None of them have any personality either. The phrases they use when selected say nothing about who they are or how they behave. Almost all of them have the same boisterous, peppy delivery of generic lines. They’re so ill-defined, vaguely portrayed, and thoroughly disposable.
Character-led shooters with memorable rosters succeed because of how instantly recognizable the cast is. You could spot Tracer or the Pyro simply by seeing their silhouette - they have distinguished but cleanly uncomplicated shapes and features. Even people who haven’t played the games they belong to know who they are
Nobody will remember the “Freegunners” of Concord. Not Bazz, not Kyps, not Vale, not Daw. I had to look those names up because I can’t even remember the ones I’ve been regularly playing as. Also, Battleborn had a way better bipedal mushroom than Lark. Who gives a fuck about Lark?
Concord’s convoluted visual style is like someone asked a focus group what looks “cool” before dumping every suggestion into a blender. It’s often hard to guess how a character might play from looking at them, which is an issue you will not find in a game with thoughtfully crafted visuals.

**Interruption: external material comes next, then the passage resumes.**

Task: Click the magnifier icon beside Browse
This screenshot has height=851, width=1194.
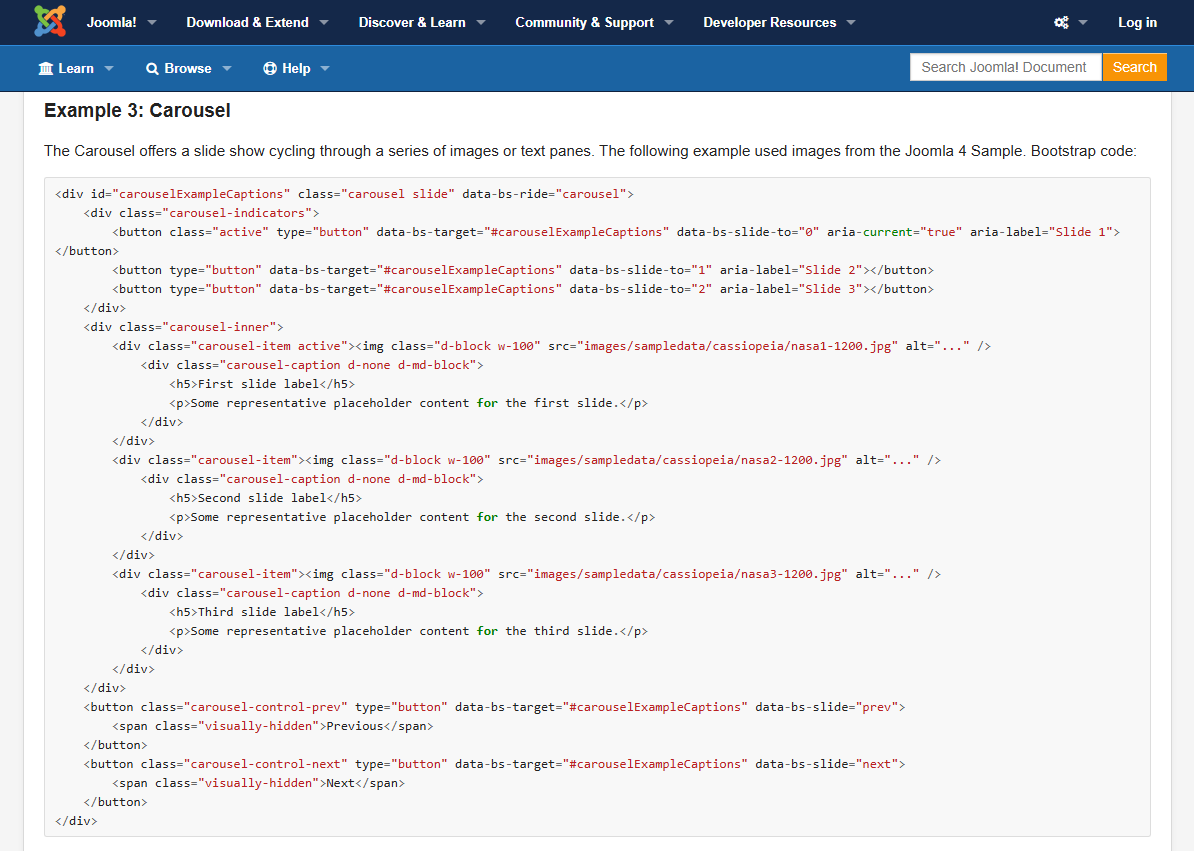Action: click(x=152, y=68)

It’s just an unappealing roster, which is at least fitting when you consider how mundane the art style is overall. Completely unremarkable.
If you can stand to play the game for any length of time, you won’t find anything you couldn’t play in a better implemented fashion elsewhere. There are plenty of games with guns and cooldown abilities, of which this is simply another. Its desperate attempts to differentiate itself by making the familiar feel slightly quirky has the side effect of making the familiar feel slightly shit.
The default deathmatch mode is prone to seeing one team race ahead in score to such a degree that after three minutes the other team might as well stop playing. You have to unlock the elimination mode, a mode that seems better suited to this thing. I say it “seems” better because nobody is playing it enough for me to find matches.
Whatever the game type, you’ll be using weak guns and messy skills in combat scenarios that are little more than dreary wars of HP attrition.
What it all boils down to is a boring game. Matches are samey, maps are devoid of interesting features, and any of the more exotic weapons fail to excite in any way. Even when doing relatively well in a match, I was crushingly bored and wanted to play something else.
While it’s certainly nice to have a game like this without any Battle Pass garbage, there’s nothing interesting to unlock. The cosmetic options are utter garbage, being mostly basic and ugly recolors with one unique skin per character unlocked after tons of grinding. The bare minimum has been done to give players an obligatory sense of progress.
I’m not one to criticize something as meaningless as profile cards, but their dullness speaks volumes. They don’t even have pictures or patterns, they’re just beige rectangles with sidebars you can change the color of. Do such things have to be tied to microtransactions for developers to bother making them nice? It’s honestly quite pathetic.
Concord isn’t a badly made game for all its lack of explicit appeal. Fundamentally, there’s a competent shooter even if it is unbalanced, and I’ve encountered no technical difficulties or trouble getting into matches save for the modes nobody’s playing. When the best you can say about a game is that it works, however, you might as well be playing Redfall.
I uninstalled it before publishing this review. Couldn’t wait to see the back of it.
To say there’s a lot to hate about Concord implies it has a lot of anything. While not strictly skeletal in content, it nonetheless offers little of note in a market that’s already saturated with similar games all vying to dominate the finite time of their players. Sony’s delivered the perfect picture of a game nobody was asking for, an impeccable example of the nonessential product.
Even if I didn’t hate it, I sure as hell wouldn’t find enough to love.